Дальше, за этой природной террасой, глаза разбегались на том хаосе, который представляла собою местность, предназначенная для возведения пятой и шестой доменных печей. Казалось, какой-то страшный подземный переворот выбросил наружу эти бесчисленные груды щебня, кирпича разных величин и цветов, песчаных пирамид, гор плитняка, штабелей железа и леса. Все это было нагромождено как будто бы без толку, случайно. Сотни подвод и тысячи людей суетились здесь, точно муравьи на разоренном муравейнике. Белая тонкая и едкая известковая пыль стояла, как туман, в воздухе.
Еще дальше, на самом краю горизонта, около длинного товарного поезда толпились рабочие, разгружавшие его. По наклонным доскам, спущенным из вагонов, непрерывным потоком катились на землю кирпичи; со звоном и дребезгом падало железо; летели в воздухе, изгибаясь и пружинясь на лету, тонкие доски. Одни подводы направлялись к поезду порожняком, другие вереницей возвращались оттуда, нагруженные доверху. Тысячи звуков смешивались здесь в длинный скачущий гул: тонкие, чистые и твердые звуки каменщичьих зубил, звонкие удары клепальщиков, чеканящих заклепы на котлах, тяжелый грохот паровых молотов, могучие вздохи и свист паровых труб и изредка глухие подземные взрывы, заставлявшие дрожать землю.
Это была страшная и захватывающая картина. Человеческий труд кипел здесь, как огромный, сложный и точный механизм. Тысячи людей, инженеров, каменщиков, механиков, плотников, слесарей, землекопов, столяров и кузнецов — собрались сюда с разных концов земли, чтобы, повинуясь железному закону борьбы за существование, отдать свои силы, здоровье, ум и энергию за один только шаг вперед промышленного прогресса.
Нынешний день Бобров особенно нехорошо себя чувствовал. Иногда, хотя и очень редко — раза три или четыре в год, у него являлось весьма странное, меланхолическое и вместе с тем раздражительное настроение духа. Случалось это обыкновенно в пасмурные осенние утра или по вечерам, во время зимней ростепели. Все в его глазах приобретало скучный и бесцветный вид, человеческие лица казались мутными, некрасивыми или болезненными, слова звучали откуда-то издали, не вызывая ничего, кроме скуки. Особенно раздражали его сегодня, когда он обходил рельсопрокатный цех, бледные, выпачканные углем и высушенные огнем лица рабочих. Глядя на их упорный труд в то время, когда их тела обжигал жар раскаленных железных масс, а из широких дверей дул пронзительный осенний ветер, он сам как будто бы испытывал часть их физических страданий. Ему тогда становилось стыдно и за свой выхоленный вид, и за свое тонкое белье, и за три тысячи своего годового жалованья…

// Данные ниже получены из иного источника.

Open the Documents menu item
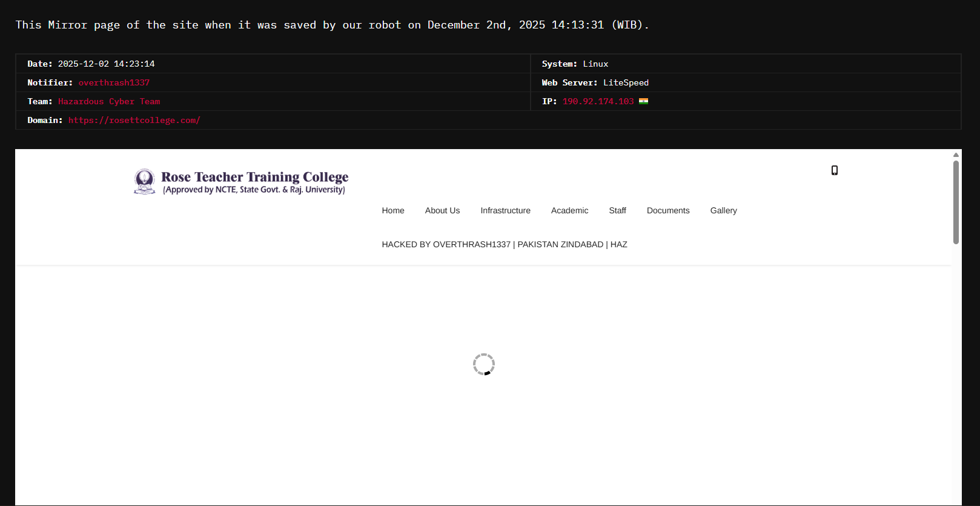Screen dimensions: 980x506 pos(668,210)
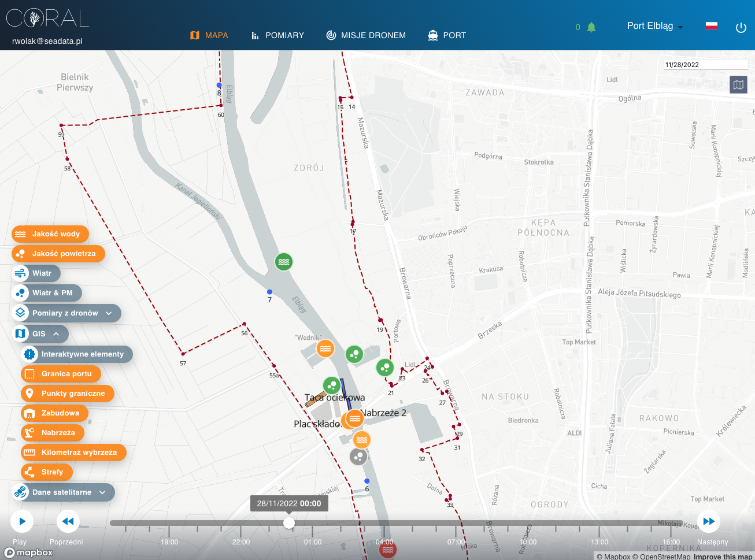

Он стоял около сварочной печи, следя за работой. Каждую минуту громадный пылающий зев печи широко раскрывался, чтобы поглощать один за другим двадцатипудовые «пакеты» раскаленной добела стали, только что вышедшие из пламенных печей. Через четверть часа они, протянувшись с страшным грохотом через десятки станков, уже складывались на другом конце мастерской длинными, гладкими, блестящими рельсами.